#### REQUIRED WORK
Which lines run from the line with "1080x590 pixels. At" to the end of the entries? Write out exactly those, leaving out the pictures.

Stored records
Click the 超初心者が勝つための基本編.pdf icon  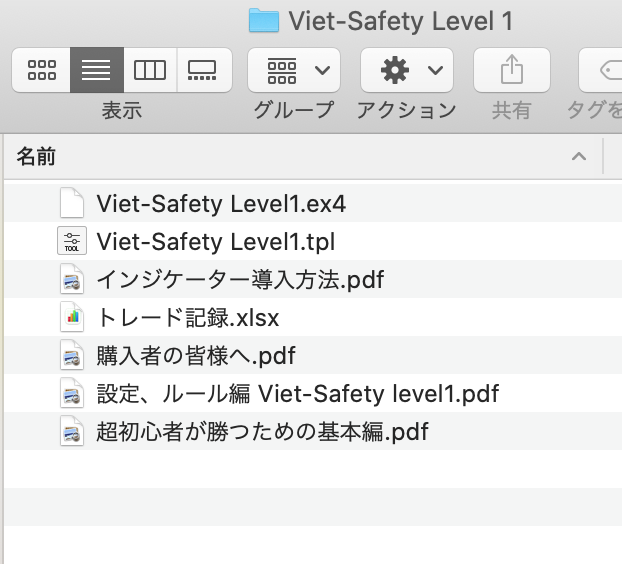[72, 431]
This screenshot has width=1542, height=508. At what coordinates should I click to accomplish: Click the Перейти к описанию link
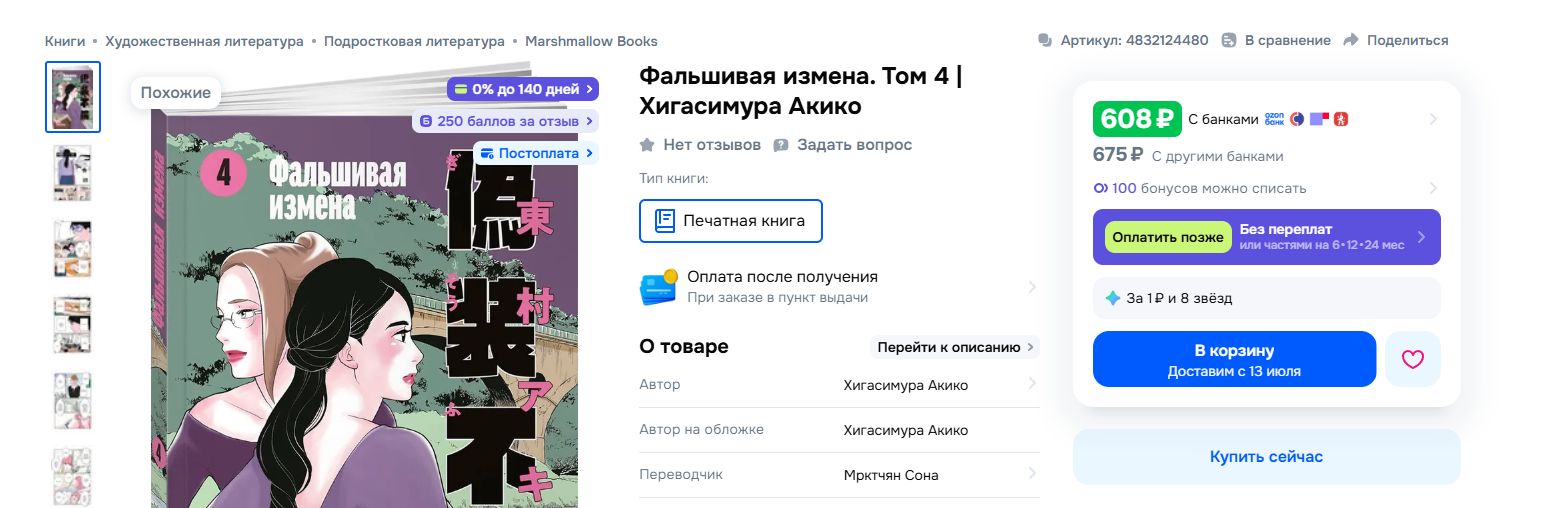point(954,347)
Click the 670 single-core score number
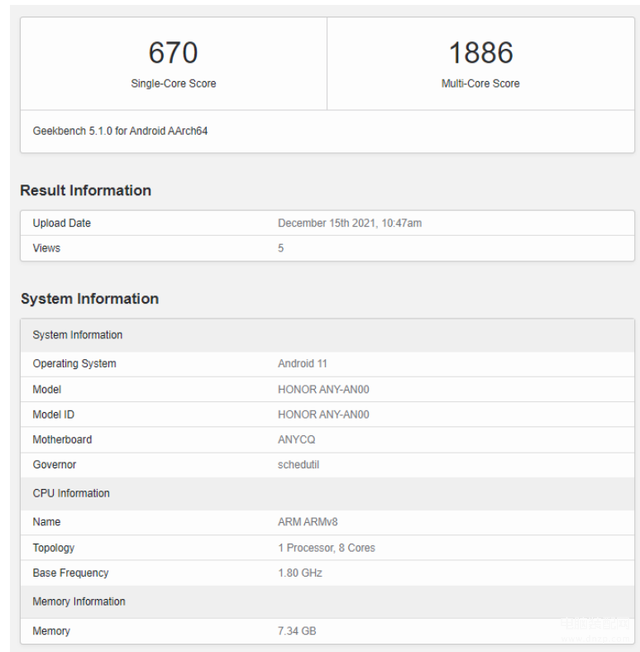The width and height of the screenshot is (640, 652). tap(173, 53)
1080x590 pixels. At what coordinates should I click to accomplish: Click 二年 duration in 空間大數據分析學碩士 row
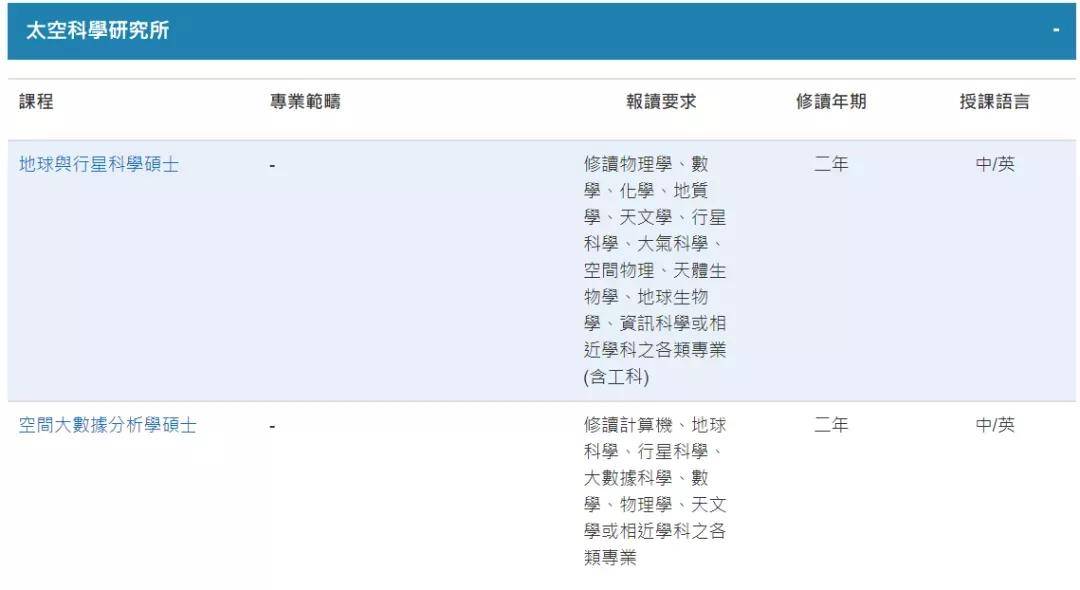831,426
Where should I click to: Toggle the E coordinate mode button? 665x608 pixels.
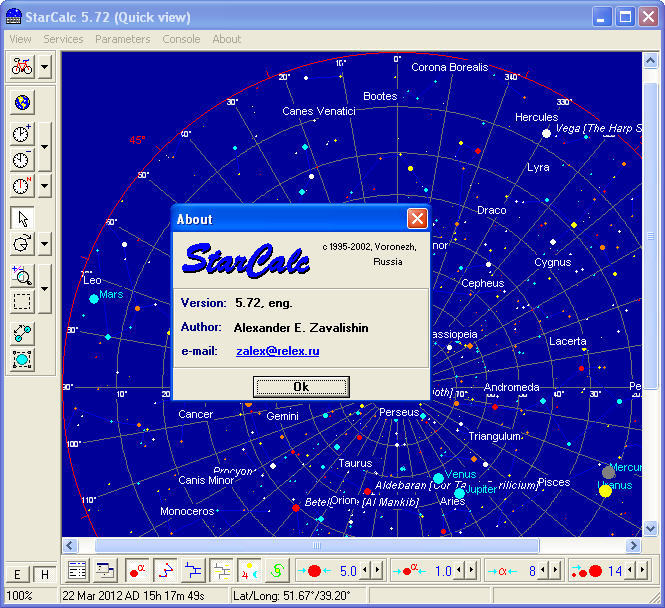pyautogui.click(x=17, y=574)
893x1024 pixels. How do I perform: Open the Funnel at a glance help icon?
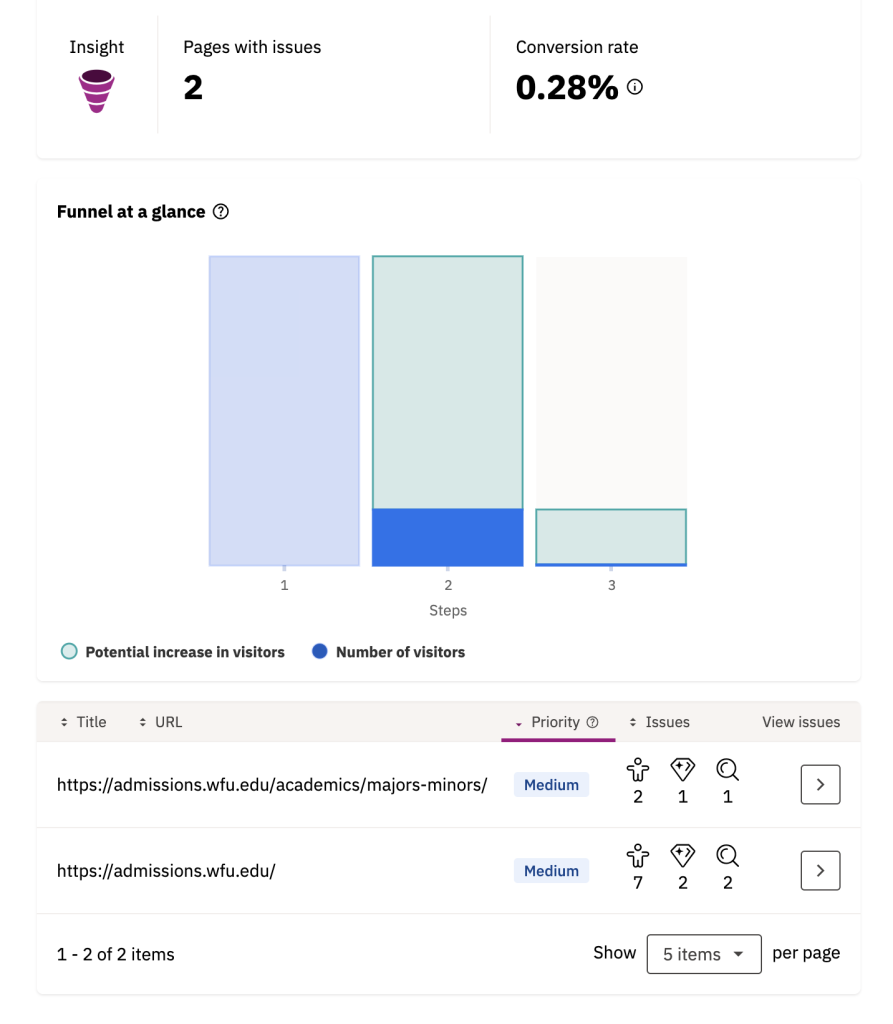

#### ANSWER SPACE
1080x590 pixels. At what coordinates should I click to accomplish: Click 二年 duration in 空間大數據分析學碩士 row
831,426
Where should I click to: Toggle the E coordinate mode button? 665x608 pixels.
pyautogui.click(x=17, y=574)
893x1024 pixels. How do I perform: Open the Funnel at a glance help icon?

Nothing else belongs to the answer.